■ Exercise objective ■
Copy out all lines of the records in which the word "agent" appears.

(Dataset entries)
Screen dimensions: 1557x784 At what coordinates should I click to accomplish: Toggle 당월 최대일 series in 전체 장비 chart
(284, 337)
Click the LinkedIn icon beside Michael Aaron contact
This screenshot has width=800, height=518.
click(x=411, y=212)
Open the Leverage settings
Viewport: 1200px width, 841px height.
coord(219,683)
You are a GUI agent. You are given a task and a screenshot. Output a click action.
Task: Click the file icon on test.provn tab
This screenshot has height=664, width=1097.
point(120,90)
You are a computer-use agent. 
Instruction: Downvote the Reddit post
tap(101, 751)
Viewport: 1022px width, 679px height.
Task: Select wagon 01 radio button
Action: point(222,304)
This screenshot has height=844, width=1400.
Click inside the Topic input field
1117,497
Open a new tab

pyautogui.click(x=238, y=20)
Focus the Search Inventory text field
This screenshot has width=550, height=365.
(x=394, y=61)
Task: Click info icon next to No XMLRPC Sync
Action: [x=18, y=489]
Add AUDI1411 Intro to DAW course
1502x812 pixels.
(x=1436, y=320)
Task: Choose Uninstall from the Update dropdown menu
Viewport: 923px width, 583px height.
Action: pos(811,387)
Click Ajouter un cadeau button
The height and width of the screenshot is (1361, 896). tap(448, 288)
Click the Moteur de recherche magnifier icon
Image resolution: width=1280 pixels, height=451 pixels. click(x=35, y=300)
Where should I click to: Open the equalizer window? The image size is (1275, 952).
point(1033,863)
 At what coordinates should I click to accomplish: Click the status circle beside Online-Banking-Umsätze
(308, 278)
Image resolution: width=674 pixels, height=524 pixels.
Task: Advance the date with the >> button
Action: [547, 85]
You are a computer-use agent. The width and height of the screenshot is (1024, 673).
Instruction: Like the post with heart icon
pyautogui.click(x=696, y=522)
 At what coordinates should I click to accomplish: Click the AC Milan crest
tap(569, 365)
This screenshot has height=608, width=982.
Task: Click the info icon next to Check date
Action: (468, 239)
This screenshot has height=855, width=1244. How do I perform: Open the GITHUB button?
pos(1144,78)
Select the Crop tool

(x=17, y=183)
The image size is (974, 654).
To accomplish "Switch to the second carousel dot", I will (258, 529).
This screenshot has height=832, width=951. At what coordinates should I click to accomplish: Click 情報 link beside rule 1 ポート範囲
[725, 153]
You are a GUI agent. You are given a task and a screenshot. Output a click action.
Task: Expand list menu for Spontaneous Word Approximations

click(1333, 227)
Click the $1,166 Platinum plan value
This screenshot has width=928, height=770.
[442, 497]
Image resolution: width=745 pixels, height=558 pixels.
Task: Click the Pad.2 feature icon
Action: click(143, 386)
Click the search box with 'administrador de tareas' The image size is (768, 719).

■ Exercise answer ■
You are a GUI agent. You are given a task and a screenshot. Output a click action.
You are a computer-use agent. 
You are a computer-use agent. The width and height of the screenshot is (1024, 673).
You are a GUI agent. You are given a task and a screenshot. Output a click action.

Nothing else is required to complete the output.